== Список заданий ==
1/ Объясните, опираясь на отрывок о стремлении государств к мощи, почему борьба Южной Кореи и Японии за экспортные рынки может идти на пользу всему региону.
2/ Ради чего, по словам отрывка о стремлении государств к мощи, Канада, Испания, Голландия и Мексика стремятся стать богаче?
3/ Продолжите отрывок о стремлении государств к мощи, начиная сразу после его последнего предложения.

== Отрывок текста ==
--------------------

При дальнейшем рассуждении становится очевидно, что определение «мощи» или «власти» столь широко, что охватывает и цели государств, старающихся уменьшиться, и цели государств, использующих насилие и агрессию для расширения территории, а потому теряет свое описательное или аналитическое значение. Такое определение не помогает нам понять, почему страны начинают войны. Ибо ясно, что некоторые проявления «борьбы за власть», столь широко определенной, не только не угрожают другим, но явно имеют положительное значение. Например, если мы будем трактовать поиск экспортных рынков Южной Кореей и Японией как проявления борьбы за усиление, то такая борьба может вестись обеими странами к взаимной выгоде и выгоде всего региона в целом, потому что регион получит доступ к постоянно дешевеющим продуктам.

Очевиден факт, что все государства должны стремиться к мощи для достижения своих национальных целей, даже если эти цели не выходят за рамки простого выживания. Поиск усиления в этом смысле конечно же универсален, но значение его тривиально. Совсем другое дело — сказать, что все государства стремятся максимально увеличить свою мощь, в частности военную. И в каком же смысле будет полезно считать современные государства вроде Канады, Испании, Голландии или Мексики такими, которые стремятся к максимальной мощи? Каждое из них определенно стремится стать богаче, но это богатство желанно ради внутреннего потребления, а не для укрепления своей силы по отношению к соседям. На самом деле эти страны поддержали бы экономический рост соседей, поскольку их процветание тесно связано с таким ростом.

--------------------

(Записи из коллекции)

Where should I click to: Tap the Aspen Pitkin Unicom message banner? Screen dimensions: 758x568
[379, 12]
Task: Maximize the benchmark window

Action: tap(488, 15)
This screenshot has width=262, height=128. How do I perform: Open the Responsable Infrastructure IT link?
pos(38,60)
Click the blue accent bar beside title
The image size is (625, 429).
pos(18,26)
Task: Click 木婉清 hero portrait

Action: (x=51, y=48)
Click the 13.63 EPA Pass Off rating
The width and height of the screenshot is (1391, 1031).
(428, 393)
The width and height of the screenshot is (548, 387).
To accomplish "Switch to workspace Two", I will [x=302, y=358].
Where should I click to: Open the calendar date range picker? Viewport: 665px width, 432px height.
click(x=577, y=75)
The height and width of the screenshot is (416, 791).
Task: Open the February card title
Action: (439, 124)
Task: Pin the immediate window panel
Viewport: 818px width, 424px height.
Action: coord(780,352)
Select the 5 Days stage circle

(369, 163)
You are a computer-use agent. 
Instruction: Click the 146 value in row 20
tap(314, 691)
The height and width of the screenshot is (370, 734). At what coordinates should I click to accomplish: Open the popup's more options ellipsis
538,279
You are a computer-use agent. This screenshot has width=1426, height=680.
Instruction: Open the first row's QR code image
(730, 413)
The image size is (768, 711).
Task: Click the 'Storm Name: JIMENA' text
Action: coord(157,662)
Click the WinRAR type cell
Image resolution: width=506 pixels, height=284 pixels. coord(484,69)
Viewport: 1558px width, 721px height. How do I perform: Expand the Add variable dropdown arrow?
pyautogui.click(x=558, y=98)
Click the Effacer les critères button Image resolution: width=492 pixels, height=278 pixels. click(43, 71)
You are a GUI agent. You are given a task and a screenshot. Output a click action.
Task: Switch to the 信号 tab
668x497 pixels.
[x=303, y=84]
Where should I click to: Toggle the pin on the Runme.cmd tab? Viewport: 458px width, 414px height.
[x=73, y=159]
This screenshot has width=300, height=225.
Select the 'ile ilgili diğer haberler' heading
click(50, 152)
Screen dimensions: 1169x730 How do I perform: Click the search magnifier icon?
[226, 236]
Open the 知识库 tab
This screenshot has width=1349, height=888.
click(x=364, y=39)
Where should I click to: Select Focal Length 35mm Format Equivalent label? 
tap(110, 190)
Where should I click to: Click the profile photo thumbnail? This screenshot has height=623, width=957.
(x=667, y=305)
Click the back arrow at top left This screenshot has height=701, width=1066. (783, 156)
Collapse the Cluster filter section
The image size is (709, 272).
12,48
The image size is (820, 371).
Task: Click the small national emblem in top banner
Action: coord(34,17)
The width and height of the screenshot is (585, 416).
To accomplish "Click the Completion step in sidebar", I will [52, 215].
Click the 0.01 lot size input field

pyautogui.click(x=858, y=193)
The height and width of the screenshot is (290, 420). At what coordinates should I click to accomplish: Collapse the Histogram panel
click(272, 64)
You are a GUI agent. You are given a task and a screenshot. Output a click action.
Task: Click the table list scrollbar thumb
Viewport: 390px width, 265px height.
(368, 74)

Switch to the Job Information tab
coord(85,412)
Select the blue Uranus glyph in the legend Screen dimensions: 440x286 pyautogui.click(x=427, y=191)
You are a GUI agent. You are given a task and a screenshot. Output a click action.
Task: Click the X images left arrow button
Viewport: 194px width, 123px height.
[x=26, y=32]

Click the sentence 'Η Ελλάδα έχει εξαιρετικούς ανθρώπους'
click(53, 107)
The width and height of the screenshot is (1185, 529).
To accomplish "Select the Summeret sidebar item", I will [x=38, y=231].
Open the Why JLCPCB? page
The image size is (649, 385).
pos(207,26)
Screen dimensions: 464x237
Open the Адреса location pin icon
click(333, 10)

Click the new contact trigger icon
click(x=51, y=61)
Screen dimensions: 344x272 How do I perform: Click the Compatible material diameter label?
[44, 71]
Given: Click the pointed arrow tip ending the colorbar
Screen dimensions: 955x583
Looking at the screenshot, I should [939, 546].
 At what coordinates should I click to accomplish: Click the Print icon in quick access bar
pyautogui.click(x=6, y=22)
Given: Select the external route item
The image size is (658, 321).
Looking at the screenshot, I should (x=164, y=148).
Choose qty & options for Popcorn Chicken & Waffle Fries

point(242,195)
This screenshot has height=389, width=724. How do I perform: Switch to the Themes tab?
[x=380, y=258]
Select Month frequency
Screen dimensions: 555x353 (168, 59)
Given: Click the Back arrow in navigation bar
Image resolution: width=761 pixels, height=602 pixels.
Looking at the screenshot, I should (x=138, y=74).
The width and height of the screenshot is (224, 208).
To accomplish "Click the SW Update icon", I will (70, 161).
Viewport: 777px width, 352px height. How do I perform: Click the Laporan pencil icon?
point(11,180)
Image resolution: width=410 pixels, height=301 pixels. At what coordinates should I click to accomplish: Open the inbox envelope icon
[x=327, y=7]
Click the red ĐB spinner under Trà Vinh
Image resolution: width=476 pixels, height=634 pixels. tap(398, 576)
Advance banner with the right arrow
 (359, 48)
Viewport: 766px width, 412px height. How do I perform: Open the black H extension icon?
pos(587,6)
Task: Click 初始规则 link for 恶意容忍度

--------------------

== Ответы ==
1/ Поиск экспортных рынков обе страны могут вести к взаимной выгоде. Регион же получает доступ к постоянно дешевеющим продуктам, поэтому такая борьба выгодна и ему в целом.

2/ Ради внутреннего потребления, а не для укрепления своей силы по отношению к соседям.

3/
Поэтому государства не просто стремятся к усилению; они преследуют разнообразные цели, диктуемые концепциями легитимности. Такие концепции действуют как мощные ограничения в поиске усиления ради самого усиления, и те государства, которые пренебрегают соображениями легитимности, подвергают себя риску. Когда Великобритания отказалась после Второй мировой войны от Индии и других областей империи, это было сделано в большой мере из-за истощения победой. Но еще дело было и в том, что многие британцы поверили в несовместимость колониализма с Атлантической хартией и Всеобщей декларацией прав, на основе которых Великобритания только что завершила войну с Германией. Если бы максимальное усиление было главной целью Великобритании, страна могла бы вполне попытаться удержать свои колонии, как поступила после войны Франция, или завоевать их заново после восстановления своей экономики. То, что последний образ действий оказался неприемлемым, связано с тем фактом, что Великобритания согласилась с приговором, который современный мир вынес колониализму как нелегитимной форме господства.

* * *

Тесная связь, существующая между силой и концепцией легитимности, нигде не получала лучшей иллюстрации, чем в Восточной Европе. В 1989 и 1990 годах, когда распался Варшавский договор и в центре Европы возникла объединенная Германия, мир увидел такой сдвиг баланса сил, какой никогда не наблюдался в мирное время. Изменения в материальном балансе сил не произошло; ни один танк в Европе не был уничтожен в бою или даже перемещен в рамках договоров о контроле над вооружениями.

Сдвиг произошел целиком за счет изменений стандартов легитимности: коммунистическая власть оказалась дискредитирована в странах Восточной Европы в одной за другой, а у самих Советов не хватало уверенности в себе, чтобы восстановить империю силой; и скрепы Варшавского пакта растаяли быстрее, чем могли бы в жару настоящей войны. И не важно, сколько танков и самолетов есть у страны, если ее танкисты и летчики не желают стрелять в гражданских демонстрантов. Легитимность составляет, по выражению Вацлава Гавела, «силу бессильных». Реалисты, которые рассматривают только способности, но не намерения, оказываются в невыигрышном положении, когда намерения меняются столь радикальным образом.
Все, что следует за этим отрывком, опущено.